In March 2016, EPA inspectors found violations of the Clean Air Act’s chemical accident prevention requirements under the facility’s Risk Management Plan (RMP), as well as the Emergency Planning and Community Right-To-Know Act (EPCRA). These included process safety information errors, such as inaccurate piping and machine diagrams. EPA also found several operating procedures that were unclear, not current, and were missing information, in addition to mechanical integrity failures. Other violations included failures to immediately notify the state emergency response commission and the local emergency planning committee of releases of sulfur dioxide above the reportable quantity, which occurred on several occasions in 2014 and 2015.
A separate settlement was reached in February 2021 with another Par Hawaii facility in Kapolei for violations of the Clean Air Act and the Resource Conservation and Recovery Act.
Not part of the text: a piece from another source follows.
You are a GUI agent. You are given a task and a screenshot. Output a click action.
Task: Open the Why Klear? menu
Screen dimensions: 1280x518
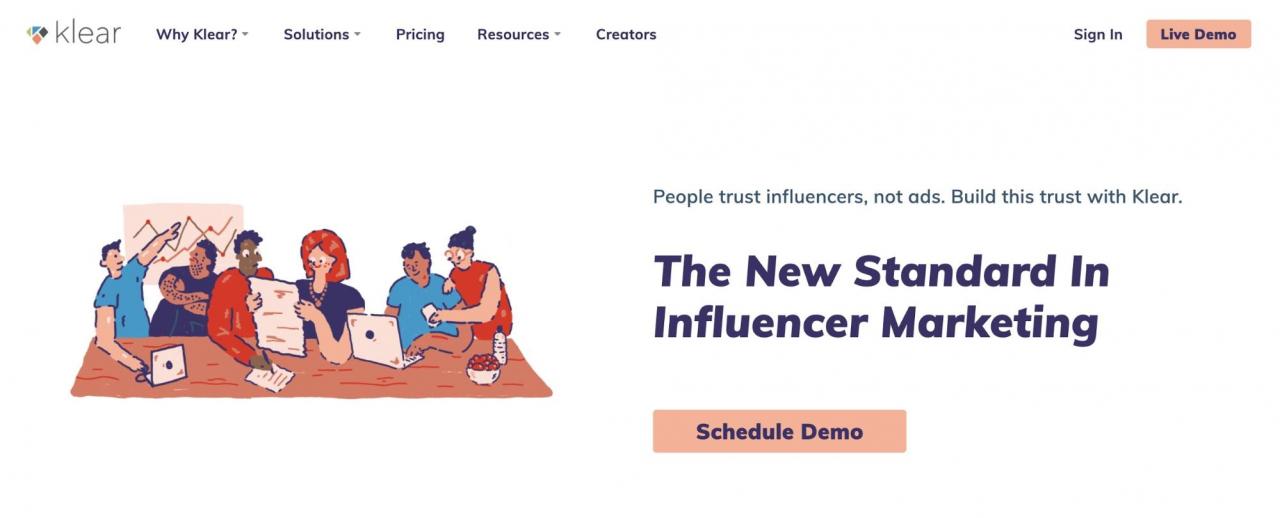click(x=196, y=34)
More information on this is available here.
Under the settlement being announced today, in addition to paying a penalty, Par Hawaii Refinery will complete a set of compliance tasks to ensure appropriate equipment operating conditions. Par Hawaii must certify completion of all tasks before December 2023.
When properly implemented, an RMP may help prevent accidental chemical releases and minimize impacts to public health and the environment at facilities that store large amounts of hazardous substances and flammable chemicals. Under federal law, the facility’s RMP must be up to date and resubmitted at least once every five years. RMPs are used by EPA to assess chemical risks to surrounding communities and to prepare for emergency responses.